Friday, 11 February there will be a master thesis presentation in Computer Science at Lund University, Faculty of Engineering.

The presentation will take place in Zoom:

Note to potential opponents: Register as an opponent to the presentation of your choice by sending an email to the examiner for that presentation ( Do not forget to specify the presentation you register for! Note that the number of opponents may be limited (often to two), so you might be forced to choose another presentation if you register too late. Registrations are individual, just as the oppositions are! More instructions are found on this page.


Presenters: Jacob Curman, Alv Romell
Title: Multilingual Large Scale Text Classification for Troubleshooting Management
Examiner: Pierre Nugues​​​​​​​
Supervisors: Markus Borg (LTH), Olof Steinert (Scania)
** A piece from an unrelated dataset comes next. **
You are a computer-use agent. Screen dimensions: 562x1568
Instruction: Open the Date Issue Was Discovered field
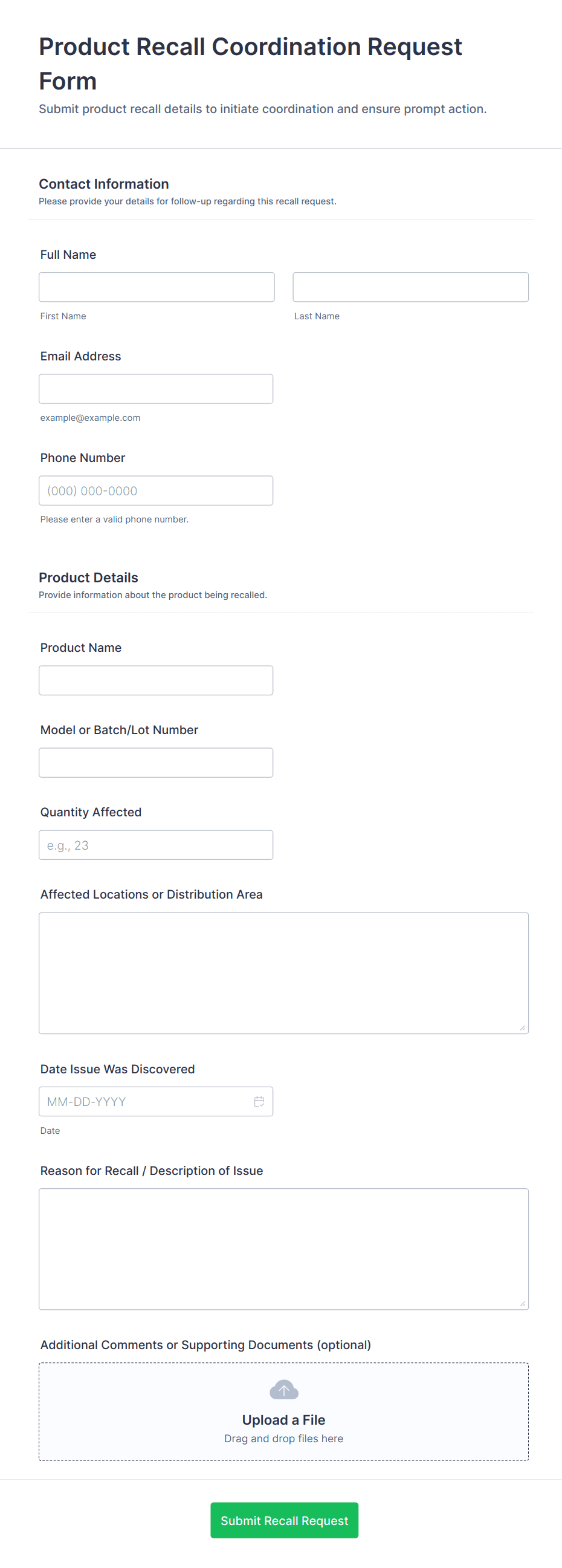(146, 1101)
This master's thesis explores the possibility of using pre-trained transformer-based language models to predict the malfunctioning part on trucks based on human generated text descriptions from workshop orders. It tackles a large-scale text classification problem with heavy data imbalance and multiple languages based on data from a Swedish truck manufacturer. Data analysis was done to understand the domain and generate hypotheses for methods of increasing predictive performance, with a special focus on underrepresented classes and languages. Experiments were set up to test the pretrained models’ predictive performance in both a monolingual and a multilingual domain, based on different techniques to reduce the data complexity, sampling techniques and augmentation through unidirectional translation. Findings show that basic methods of upsampling infrequent classes or languages improve performance on the underrepresented segments, and that monolingual models trained on translated data can perform equally well as multilingual models trained on data in its original language.